__Task description__
Please rewrite the entries below with every "This screenshot has" changed to "Size:", keeping everything else the same.

__Data listing__
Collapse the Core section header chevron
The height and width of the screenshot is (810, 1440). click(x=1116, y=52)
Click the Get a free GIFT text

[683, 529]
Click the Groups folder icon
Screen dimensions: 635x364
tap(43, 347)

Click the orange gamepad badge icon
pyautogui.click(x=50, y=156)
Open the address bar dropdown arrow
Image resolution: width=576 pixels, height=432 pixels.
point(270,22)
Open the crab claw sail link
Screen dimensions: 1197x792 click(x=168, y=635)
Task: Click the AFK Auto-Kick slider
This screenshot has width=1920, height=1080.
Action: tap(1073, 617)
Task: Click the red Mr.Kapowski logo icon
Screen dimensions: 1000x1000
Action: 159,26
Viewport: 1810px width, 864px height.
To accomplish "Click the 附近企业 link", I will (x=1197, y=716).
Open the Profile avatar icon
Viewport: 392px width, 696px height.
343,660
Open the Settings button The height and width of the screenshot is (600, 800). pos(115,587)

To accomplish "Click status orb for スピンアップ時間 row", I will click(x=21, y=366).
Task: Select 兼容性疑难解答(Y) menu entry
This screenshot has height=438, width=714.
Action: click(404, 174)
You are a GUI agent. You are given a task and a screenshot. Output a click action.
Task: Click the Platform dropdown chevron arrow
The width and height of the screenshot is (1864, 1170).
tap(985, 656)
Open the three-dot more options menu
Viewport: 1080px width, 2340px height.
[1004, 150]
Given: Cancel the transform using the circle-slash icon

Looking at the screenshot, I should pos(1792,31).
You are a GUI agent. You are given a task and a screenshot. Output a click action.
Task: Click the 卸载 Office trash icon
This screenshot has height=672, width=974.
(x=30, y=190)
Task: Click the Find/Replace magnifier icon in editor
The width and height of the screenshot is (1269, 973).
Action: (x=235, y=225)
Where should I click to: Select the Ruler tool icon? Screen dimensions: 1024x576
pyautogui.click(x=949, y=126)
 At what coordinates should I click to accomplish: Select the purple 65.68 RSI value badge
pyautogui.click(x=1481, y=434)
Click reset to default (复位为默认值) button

__Exercise output__
Collapse the Core section header chevron
The height and width of the screenshot is (810, 1440). click(x=1116, y=52)
Click the Get a free GIFT text

[683, 529]
Click the Groups folder icon
Screen dimensions: 635x364
tap(43, 347)

Click the orange gamepad badge icon
pyautogui.click(x=50, y=156)
Open the address bar dropdown arrow
Image resolution: width=576 pixels, height=432 pixels.
point(270,22)
Open the crab claw sail link
Screen dimensions: 1197x792 click(x=168, y=635)
Task: Click the AFK Auto-Kick slider
Size: width=1920, height=1080.
Action: tap(1073, 617)
Task: Click the red Mr.Kapowski logo icon
Screen dimensions: 1000x1000
Action: 159,26
Viewport: 1810px width, 864px height.
To accomplish "Click the 附近企业 link", I will (x=1197, y=716).
Open the Profile avatar icon
Viewport: 392px width, 696px height.
343,660
Open the Settings button The height and width of the screenshot is (600, 800). pos(115,587)

To accomplish "Click status orb for スピンアップ時間 row", I will click(x=21, y=366).
Task: Select 兼容性疑难解答(Y) menu entry
Size: height=438, width=714.
Action: click(404, 174)
You are a GUI agent. You are given a task and a screenshot. Output a click action.
Task: Click the Platform dropdown chevron arrow
The width and height of the screenshot is (1864, 1170).
tap(985, 656)
Open the three-dot more options menu
Viewport: 1080px width, 2340px height.
[1004, 150]
Given: Cancel the transform using the circle-slash icon

Looking at the screenshot, I should pos(1792,31).
You are a GUI agent. You are given a task and a screenshot. Output a click action.
Task: Click the 卸载 Office trash icon
Size: height=672, width=974.
(x=30, y=190)
Task: Click the Find/Replace magnifier icon in editor
The width and height of the screenshot is (1269, 973).
Action: (x=235, y=225)
Where should I click to: Select the Ruler tool icon? Screen dimensions: 1024x576
pyautogui.click(x=949, y=126)
 At what coordinates should I click to accomplish: Select the purple 65.68 RSI value badge
pyautogui.click(x=1481, y=434)
Click reset to default (复位为默认值) button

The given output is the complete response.